Sveriges Radio quoted Anna Lindblad of the Migration Agency on August 29 as saying "we are aware of the information and criticism directed at us."
Swedish Migration Minister Maria Malmer Stenergard told RFE/RL in a message sent by her press service that the her ministry "will conduct a legal review this autumn regarding the handling of cases from asylum seekers from Belarus."
"I will refrain from further comments on the matter until I have reviewed the results," the minister said.
"Questions regarding the Swedish government’s foreign policy is kindly directed to the Ministry of Foreign Affairs," the minister's response to RFE/RL's query said.

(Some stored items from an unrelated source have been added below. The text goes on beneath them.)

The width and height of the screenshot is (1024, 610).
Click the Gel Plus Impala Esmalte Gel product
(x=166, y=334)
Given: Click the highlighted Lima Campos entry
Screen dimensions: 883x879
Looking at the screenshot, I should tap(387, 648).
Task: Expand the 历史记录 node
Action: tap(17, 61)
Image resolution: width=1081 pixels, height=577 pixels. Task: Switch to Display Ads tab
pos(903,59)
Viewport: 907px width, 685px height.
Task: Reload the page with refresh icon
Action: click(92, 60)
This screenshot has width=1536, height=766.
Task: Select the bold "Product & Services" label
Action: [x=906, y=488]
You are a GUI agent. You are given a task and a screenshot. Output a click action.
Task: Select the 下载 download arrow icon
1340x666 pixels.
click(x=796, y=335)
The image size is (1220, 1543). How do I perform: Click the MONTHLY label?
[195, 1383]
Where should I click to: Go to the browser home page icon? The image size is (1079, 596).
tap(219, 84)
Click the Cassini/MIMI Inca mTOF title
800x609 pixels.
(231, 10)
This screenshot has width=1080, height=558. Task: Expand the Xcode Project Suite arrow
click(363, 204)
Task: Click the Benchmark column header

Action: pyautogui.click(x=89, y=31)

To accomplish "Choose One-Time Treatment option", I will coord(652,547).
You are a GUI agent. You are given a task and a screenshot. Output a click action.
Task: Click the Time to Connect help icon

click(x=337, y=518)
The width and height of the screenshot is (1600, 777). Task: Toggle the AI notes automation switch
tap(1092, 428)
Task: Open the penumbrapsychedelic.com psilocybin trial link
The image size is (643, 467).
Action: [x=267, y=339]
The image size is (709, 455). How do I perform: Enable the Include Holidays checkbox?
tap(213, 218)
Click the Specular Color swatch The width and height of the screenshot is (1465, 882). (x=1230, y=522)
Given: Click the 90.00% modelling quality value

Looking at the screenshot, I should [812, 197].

A day earlier, RFE/RL's Belarusian Service reported that a Belarusian man was arrested last week at the Lithuanian-Belarusian border after Swedish authorities rejected his asylum application and deported him to Belarus. His current whereabouts are unknown.
Zmitser Vaserman, who represents a Belarusian group in exile known as the People's Embassy of Belarus, told RFE/RL on August 29 that the Migration Agency's decision to revise Belarusians' asylum applications this autumn was made before the news about the Belarusian man's arrest following his deportation by Sweden broke a day earlier.
According to Vaserman, his group revived its talks with the Migration Agency in July after noted Belarusian opposition activist Kanstantsin Syarohin's asylum application was rejected again.
"[Syarohin's] case confirmed that despite the information on the current situation in Belarus updated in February to properly reflect the reality of mass terror in the country, the Migration Agency continues to support its previously made rulings in courts," Vaserman said.
Vaserman added that it was important that Sweden update the information but stressed that the process of decision-making on asylum applications filed by Belarusian citizens must be held with a moratorium in place on the deportation of Belarusian citizens. This would prevent the deportation of those whose applications have been denied, he said.
Earlier in August, Vaserman said at the New Belarus conference that more than 100 Belarusians applied for political asylum in Sweden and only three received it. Vaserman said then that many filed appeals against denials, while some moved to other countries to seek asylum there.
Following the disputed August 2020 presidential election in Belarus that gave authoritarian ruler Alyaksandr Lukashenka a sixth presidential term, mass pro-democracy demonstrations broke out across the country.
The demonstrations were brutally suppressed. In the ensuing years, officials have imprisoned hundreds of demonstration participants, often holding leading activists in near-complete isolation and denying many prisoners adequate medical care.